TEXTE CITÉ:
Des milliers de personnes se sont rassemblées le vendredi après-midi (05 avril 2019) pour exiger la démission du président de la République IBK et de son Premier ministre Soumeylou Boubèye Maïga. Elles ont ainsi répondu à l’appel du président du Haut Conseil Islamique (HCI) du Mali, l’Imam Mahmoud Dicko, soutenu par le Chérif Bouyé Haïdara de Nioro du Sahel. Officiellement, il s’agissait de dénoncer l’insécurité et la mauvaise gestion de la crise au nord et au centre du pays ; la mauvaise gouvernance ; la décadence des valeurs morales… Mais, sur de nombreux pancartes à Bamako, on pouvait lire «IBK dégage» !
Cette mobilisation à l’appel d’un leader religieux en quête de notoriété cache mal une ambition politique avec le soutien et la présence des leaders du Comité de défense de la révolution (CDR) ; du Front pour la sauvegarde de la démocratie (FSD) et de la Coalition des forces patriotiques (COFOP) qui sont toutes de l’opposition. Des organisations qui n’ont cessé de revendiquer la victoire de l’opposition à la présidentielle d’août 2018 (second tour) et de réclamer la démission du président réélu, Ibrahim Boubacar Kéita.

DONNÉES SOURCES:
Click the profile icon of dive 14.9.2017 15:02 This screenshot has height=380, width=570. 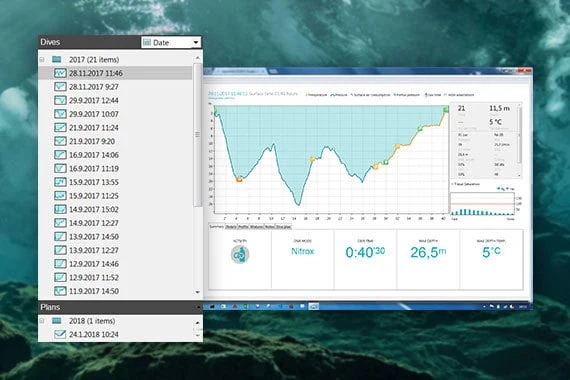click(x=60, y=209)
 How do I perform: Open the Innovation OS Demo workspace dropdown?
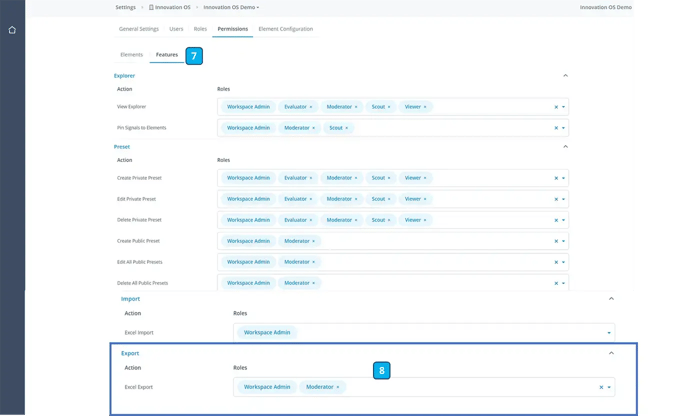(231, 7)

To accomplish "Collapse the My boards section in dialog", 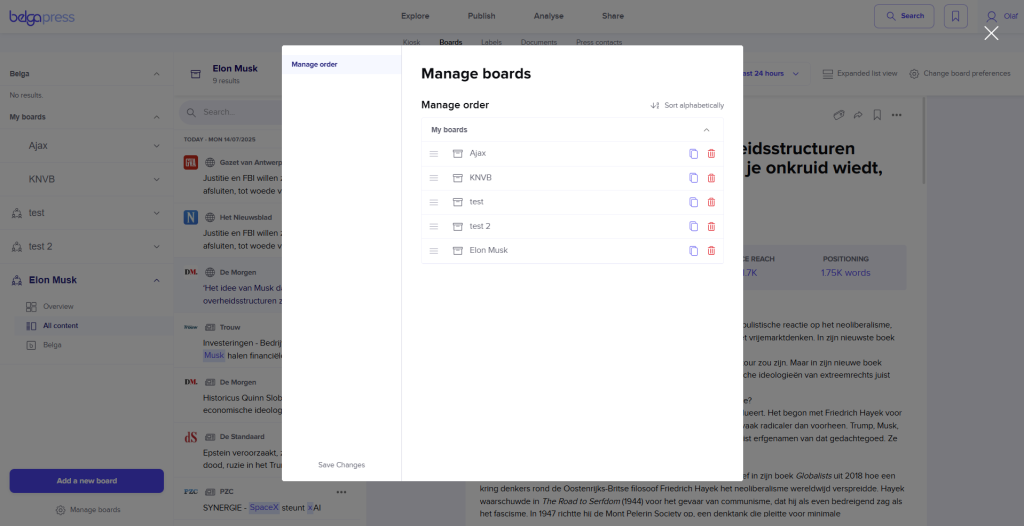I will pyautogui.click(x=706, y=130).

TRAVAIL DEMANDÉ:
a – D'après le texte sur la manifestation de Bamako, à quelle date ce rassemblement a-t-il eu lieu ?
b – Poursuivez le texte sur la manifestation de Bamako réclamant la démission d'IBK, à partir de sa dernière phrase.

RÉSULTATS OBTENUS:
a – Le vendredi 5 avril 2019, dans l'après-midi.

b –
En froid avec le régime ces dernières années, l’Imam Dicko a d’abord exigé la démission du Premier ministre Soumeylou Boubèye Maïga, puis aujourd’hui celle du président Kéita. Il les accuse de ne pas être à la hauteur des défis auxquels le Mali fait actuellement face.
En tout cas, l’appel à la protestation de l’Imam Mahmoud Dicko a été une réussite en termes de mobilisation. Mais, en matière d’objectif, quelle est aujourd’hui la finalité ? En effet, il ne s’agit pas de mobiliser la foule en instrumentalisant les frustrations et les désillusions. Il faut une perspective meilleure pour un changement de cap radical. Et même si IBK et SBM démissionnaient aujourd’hui, qu’est-ce que cela peut apporter de plus à ce pays si ce n’est un autre chaos institutionnel pouvant conduire à l’effondrement total de la République ? En effet, qui pourrait leur succéder sans faire de vagues car faisant l’unanimité par leur intégrité et leur compétence ?
Ce ne sont pas en tout cas ces leaders religieux qui peuvent conduire le pays à cet indispensable changement du système politique. Peut-on également espérer une quelconque avancée avec ces politiciens qui ne peuvent même pas mobiliser leurs propres chapelles et qui sont obligés de s’abriter derrière des religieux pour déstabiliser le régime ?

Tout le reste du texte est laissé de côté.